Your task is to return the line containing "Task: Expand the Creation Date dropdown arrow" and each line after it through the end of the entries, exactly, with no other lines.

--- Supplied records Enclosed Below ---

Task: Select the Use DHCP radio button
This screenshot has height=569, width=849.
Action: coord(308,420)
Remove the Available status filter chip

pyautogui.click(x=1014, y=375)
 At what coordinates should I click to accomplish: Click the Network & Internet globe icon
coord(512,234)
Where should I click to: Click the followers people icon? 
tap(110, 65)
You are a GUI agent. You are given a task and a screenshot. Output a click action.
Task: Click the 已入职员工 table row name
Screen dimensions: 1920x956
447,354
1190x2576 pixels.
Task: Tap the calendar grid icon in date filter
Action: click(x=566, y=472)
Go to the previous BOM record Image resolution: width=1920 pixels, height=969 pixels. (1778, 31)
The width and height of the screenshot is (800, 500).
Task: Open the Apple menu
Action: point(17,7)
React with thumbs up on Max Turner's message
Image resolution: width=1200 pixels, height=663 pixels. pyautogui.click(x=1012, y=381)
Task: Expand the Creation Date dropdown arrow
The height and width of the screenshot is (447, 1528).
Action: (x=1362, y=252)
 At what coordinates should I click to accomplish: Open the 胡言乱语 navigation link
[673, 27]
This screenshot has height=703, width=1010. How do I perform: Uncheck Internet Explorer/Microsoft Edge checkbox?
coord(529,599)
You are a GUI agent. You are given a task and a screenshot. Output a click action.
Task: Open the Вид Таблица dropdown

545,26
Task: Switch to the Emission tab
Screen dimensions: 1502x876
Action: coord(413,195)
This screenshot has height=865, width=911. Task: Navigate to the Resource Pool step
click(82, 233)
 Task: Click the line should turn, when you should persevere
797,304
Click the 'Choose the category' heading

--- End of Enclosed Supplied records ---

Reply:
Task: Expand the Creation Date dropdown arrow
The height and width of the screenshot is (447, 1528).
Action: (x=1362, y=252)
 At what coordinates should I click to accomplish: Open the 胡言乱语 navigation link
[673, 27]
This screenshot has height=703, width=1010. How do I perform: Uncheck Internet Explorer/Microsoft Edge checkbox?
coord(529,599)
You are a GUI agent. You are given a task and a screenshot. Output a click action.
Task: Open the Вид Таблица dropdown

545,26
Task: Switch to the Emission tab
Screen dimensions: 1502x876
Action: coord(413,195)
This screenshot has height=865, width=911. Task: Navigate to the Resource Pool step
click(82, 233)
 Task: Click the line should turn, when you should persevere
797,304
Click the 'Choose the category' heading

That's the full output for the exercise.